El desayuno en la infancia

El desayuno es la primera comida del día y debemos darle la importancia que merece, cosa que en muchos casos no ocurre.

Durante la noche, nuestro organismo ha utilizado muchas de sus reservas, puesto que durante el sueño hemos guardado uno de los períodos más largos de ayuno de todo el día, por lo que es fundamental reponerlas para un correcto funcionamiento físico, social y psíquico.

Debemos tener en cuenta que el desayuno debe aportar, aproximadamente, entre un 20-25% del total calórico diario, repartiéndose el resto entre las otras comidas del día: media mañana  (5-10%), comida (25-30%), merienda (15%) y cena (15-20%).

Los niños se levantan en el último momento, adormilados y con muy poco apetito, tomando un desayuno rápido y llegan al colegio con el estómago vacío o con un simple vaso de leche. Esta alimentación, claramente insuficiente, influirá negativamente en el grado de concentración y atención del niño y, por tanto, en su aprendizaje.

¿Qué necesita un buen desayuno?

Vitaminas: fruta y zumos naturales
Proteínas: jamón, queso…
Hidratos de carbono: pan, cereales, galletas…
Calcio: leche y derivados.
Azúcares: azúcar, mermelada, miel…

Pongamos unos ejemplos de “desayunos saludables”:

Zumo de naranja + chocolate/ leche chocolateada + churros
Zumo de naranja + leche + pan + mantequilla + mermelada/miel
Zumo de naranja + leche con/sin chocolate + pan con queso untado
Fruta natural (kiwi) + leche azucarada/chocolateada + cereales
Zumo de naranja + leche + pan con tomate y jamón
Zumo de naranja + leche + pan con aceite

Podemos sustituir leche por yogur, pan por galletas o bollería selecta baja en grasas (croissant, magdalenas o bizcocho casero), jamón por fiambre de pavo, pollo, etc. Así podemos hacer combinaciones infinitas para que el desayuno de nuestros hijos resulte atractivo, sano y nutritivo.

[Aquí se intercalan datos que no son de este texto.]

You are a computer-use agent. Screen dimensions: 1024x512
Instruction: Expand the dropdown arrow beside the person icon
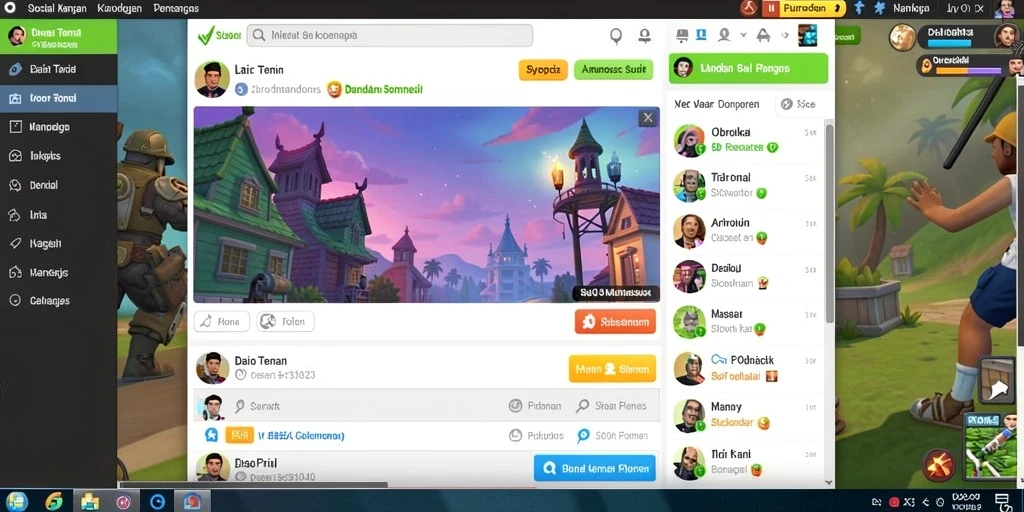(743, 35)
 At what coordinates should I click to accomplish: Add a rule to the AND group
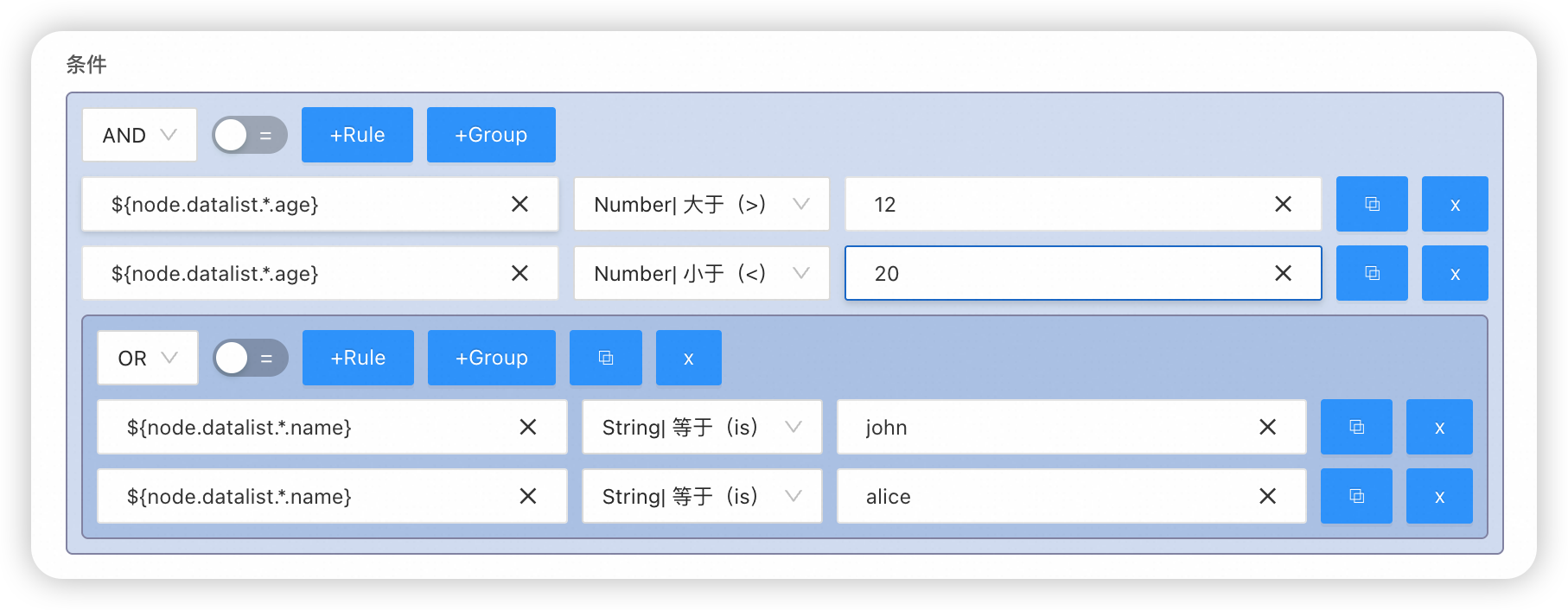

A media mañana no hace falta que coman un gran bocadillo, bastará con un pequeño tentempié que haga que no lleguen demasiado hambrientos a la comida, pero al mismo tiempo, mantengan la energía durante toda la mañana. Una fruta, un yogur, unas galletas o un pequeño bocadillo son suficientes. La bebida de elección debe ser el agua. Mejor prescindir de zumos envasados y sobre todo de refrescos.